### Text segment
BEGIN
Four weeks later we were seen by a lovely specialist sonographer who was able to confirm that the baby did not have a left hand. You can see one of the scans in the feature image of this post. From the scans it looked like it stopped at the wrist, although since he was born we can see he has a bit more but we don’t know what yet. She was also able to confirm that baby looked healthy, which was very reassuring.She wasn’t able to tell us why the hand didn’t grow, there wasn’t evidence of banding, or anything else obvious so she just assumed it was not just in baby’s DNA. Maybe later on in our journey together we will discover.
From that scan onwards we were treated like any regular healthy pregnancy, and it was a wonderful few months. It was during this time I discovered there really wasn’t much support out there, especially in the UK for those who have or have relatives who have a limb difference. Certainly not ones who were in the same place as we were. We were never devastated or saddened by the news of his missing left hand, we have always known he will still be able to achieve what ever he would like to achieve, it will not stop him living a full and happy life, a lot of ‘support’ places seemed to assume you were coming from the point of being in a negative place about the news. Eventually I found some great blogs from the USA which came from the same mindset as us, hence this blog coming to life, I knew there would be more people in the UK who had some great stories to share about living life fully with a limb difference.
In October 2015 our beautiful baby was born, it was here that we discovered two very exciting things, the gender (boy) and what his arm looked like. We were amazed to find out that he had a wrist and a bit of a hand beyond that, which moved slightly. Later in the day he had to go for a few tests to check him over and make sure he was healthy…yep, and then we were allowed to go home and introduce him to everyone!
One of my biggest concerns was how the world was going to react. My limitation is that I’m not the most confident, especially around other people’s comments, and I just didn’t know (still don’t know for that matter) whether I’m strong enough to handle the ignorant and rude comments, which unfortunately are likely to happen. Just the other day I was watching my son, who is such a happy, smiley baby, and my joy turned into sadness when I thought about the fact that there isn’t anything wrong with him, but there are going to be people in the world who will try to make him think there is. A big reason for this blog is to help me become confident, and support people who may be going through the pains of negative views. My big hope is that those experiences are slim because society is actually more and more accepting of those different from the norm.
So far it’s all been positive, I’m not sure how many people have noticed because he’s either been asleep (so wrapped up and you can’t see his hands) when new people have met him, or they don’t make any comment on it. Children who have met him, however, have been different. They ask questions, want to know why he only has one hand. The funniest question was ‘Did it fall off?’ I love that they ask questions because it provides an opportunity to discuss that we are all different and that’s great.
You’re now up to date with our story so far
We’re waiting to be seen by Plastics department in a hospital near to us, where I assume we’ll find out more about his arm and to discuss his future with prosthetics, that’s if my son choses to wear one.
From here on I will blog about day to day life, new things we are discovering and learning together, me and my right hand man. It might not always be interesting, but hopefully if there are other people out there going through the same things as us it will be a help to us all. I hope you enjoy it and thank you for reading.
END
### Information
BEGIN
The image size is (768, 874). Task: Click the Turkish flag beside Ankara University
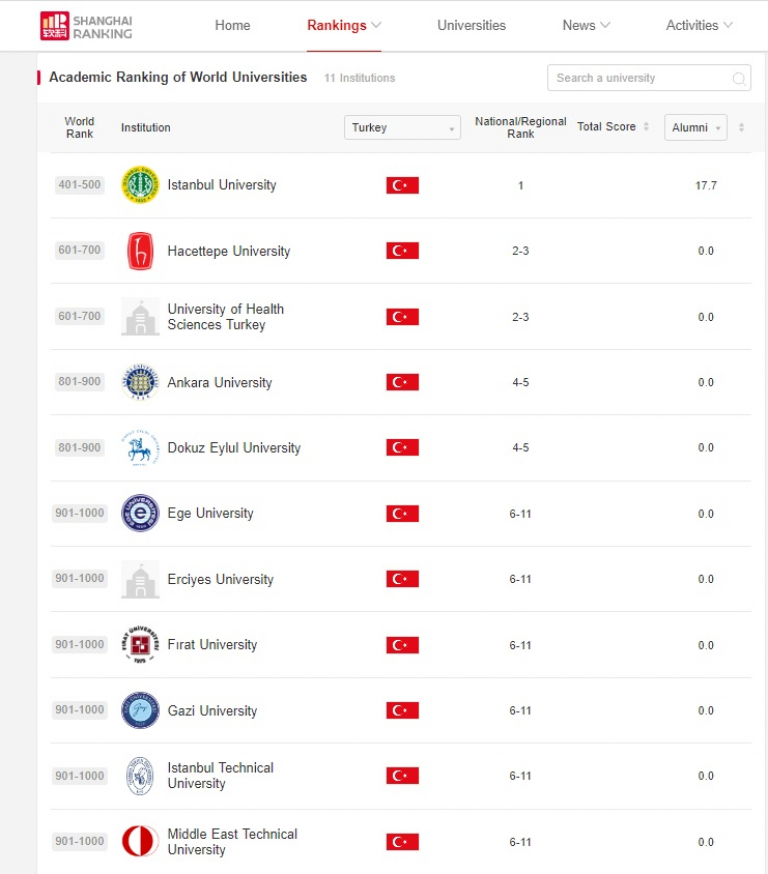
END
BEGIN
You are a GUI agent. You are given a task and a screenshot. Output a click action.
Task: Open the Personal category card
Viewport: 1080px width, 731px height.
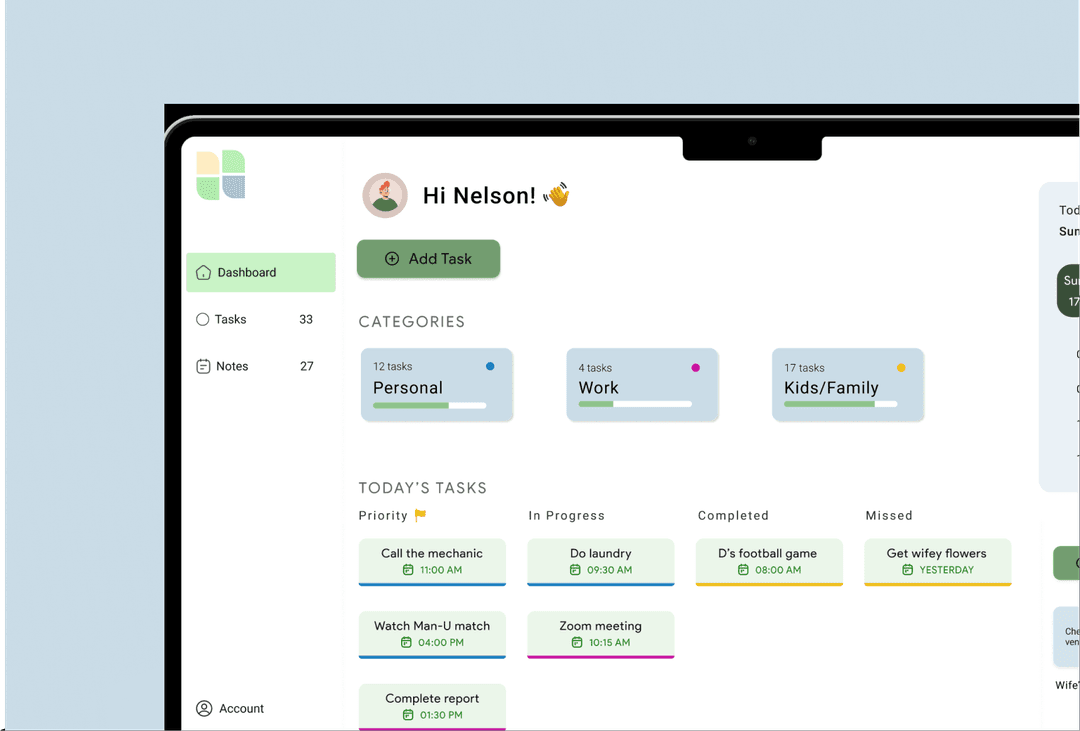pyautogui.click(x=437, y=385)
END
BEGIN
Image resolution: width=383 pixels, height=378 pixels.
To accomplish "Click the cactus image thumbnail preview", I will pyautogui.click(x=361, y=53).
END
Copy the blog post between "One of my biggest" and "from the norm.", inclusive, swapping "ignorant" for "thoughtless".

One of my biggest concerns was how the world was going to react. My limitation is that I’m not the most confident, especially around other people’s comments, and I just didn’t know (still don’t know for that matter) whether I’m strong enough to handle the thoughtless and rude comments, which unfortunately are likely to happen. Just the other day I was watching my son, who is such a happy, smiley baby, and my joy turned into sadness when I thought about the fact that there isn’t anything wrong with him, but there are going to be people in the world who will try to make him think there is. A big reason for this blog is to help me become confident, and support people who may be going through the pains of negative views. My big hope is that those experiences are slim because society is actually more and more accepting of those different from the norm.